La joven princesa prometida al moro Abdallah no era infiel como él y su pueblo; no adoraba a Alá como supremo autor de lo creado y a Mahoma como al último de sus profetas; lejos de eso, su corazón, nutrido con mejores enseñanzas, se elevaba en raptos místicos hasta el Dios de los cristianos, y su alma, sobre la cual había caído el hermoso rocío de la fe, comprendía en todo su alcance las dulces predicaciones del Crucificado.
Pero Don Alonso V de León tenía en poco las arraigadas ideas de Doña Teresa y quería sacar provecho para sus armas de la hermosura de su hermana. Para él aquella unión no era sacrílega; aquel enlace no era una ofensa hecha a las creencias de su pueblo, a su opinión de caballero, a su honor de monarca; para él este matrimonio, cuya sola idea exaltaba a los católicos y enardecía a los árabes, no era más que el precio a que compraba el auxilio de Abdallah en las guerras que sostenía por agrandar su territorio.
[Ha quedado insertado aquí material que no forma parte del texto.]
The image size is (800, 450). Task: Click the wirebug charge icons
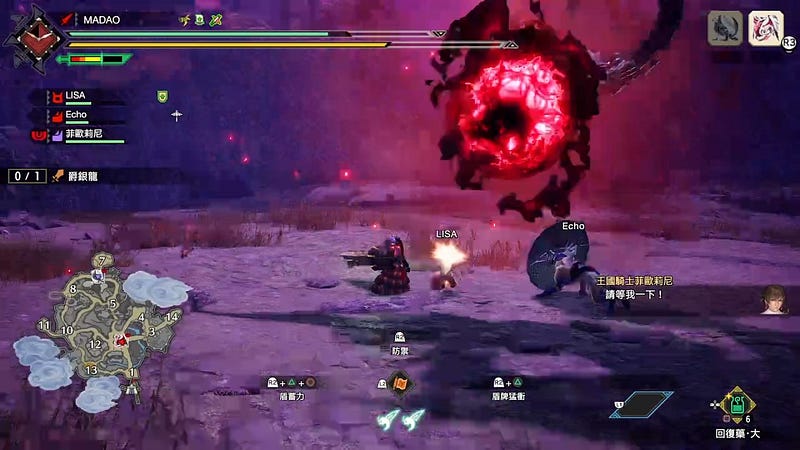pyautogui.click(x=401, y=420)
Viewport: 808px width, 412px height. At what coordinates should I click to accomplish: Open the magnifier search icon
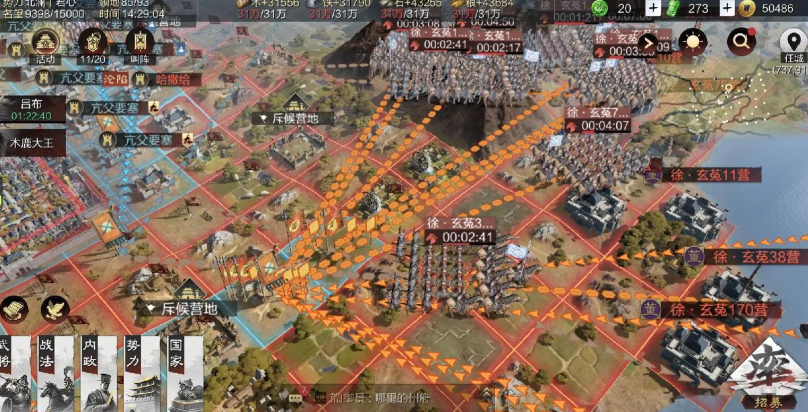click(742, 42)
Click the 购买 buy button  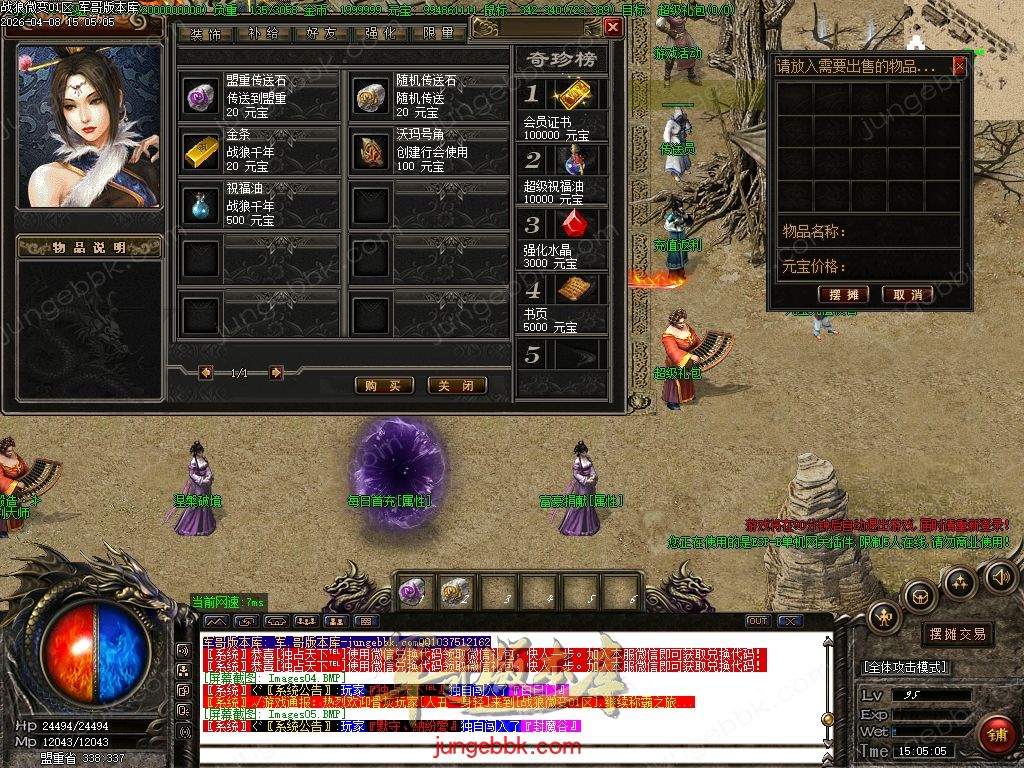click(x=384, y=385)
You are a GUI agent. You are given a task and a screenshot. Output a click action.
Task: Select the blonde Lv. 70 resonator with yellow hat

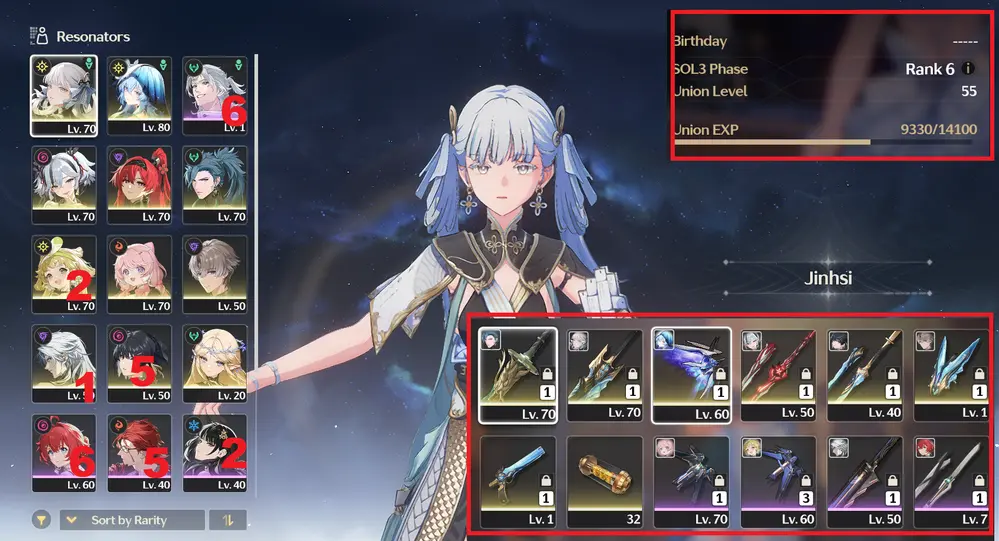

La belleza de doña Teresa había cautivado el corazón del rey musulmán que la había visto en León, y que por sí mismo fijó su posesión como premio de su alianza, y don Alonso se la había concedido. En vano su hermana le declaró su firme voluntad de no pertenecer nunca a un hombre que no inclinaba su frente ante la ley de Jesucristo; en vano la voz unánime de su pueblo reprobaba el acto de violencia que se ejercía sobre la pobre señora; en vano los obispos y los sacerdotes le amenazaban con un tremendo castigo en la otra vida, y los nobles y los magnates murmuraban de que así se entregase a un enemigo del nombre cristiano la flor más hermosa de los jardines leoneses; la voluntad del rey estaba sobre todas las voluntades, su opinión sobre todas las opiniones, y contra las protestas de doña Teresa, contra las excitaciones del clero, contra las murmuraciones de la nobleza, rodeada de un lucido séquito que más parecía formar parte de un duelo que de una boda, salió de León la hermosa princesa con la vergüenza en el rostro y la muerte en el alma, seguida de numerosa servidumbre que llevaba el dote de la futura reina de Toledo y ricos presentes para el monarca musulmán.
He aquí por qué el día 29 de marzo del año 1008 de la era vulgar agolpábanse a la Vega los árabes toledanos para presenciar la entrada en la ciudad de la prometida esposa de Abdallah, el cual siempre galante, había abandonado aquella mañana la capital de su reino para salir al encuentro a los leoneses en Olías, a dos leguas de Toledo –pág. 9, y he aquí también por qué entretanto que esto sucedía, retirábanse a sus templos o a sus casas los cristianos para llorar el sacrificio de doña Teresa y calmar a fuerza de oraciones la cólera, justamente irritada, de su Dios.
II
Era la hora de la caída de la tarde.
No hay nada que más eleve el espíritu a altas contemplaciones, que la puesta del sol vista desde las márgenes del Tajo, desde aquellos rientes campos ocultos bajo un manto de verdura que fertilizan cien arroyos al deslizarse entre sus hojas.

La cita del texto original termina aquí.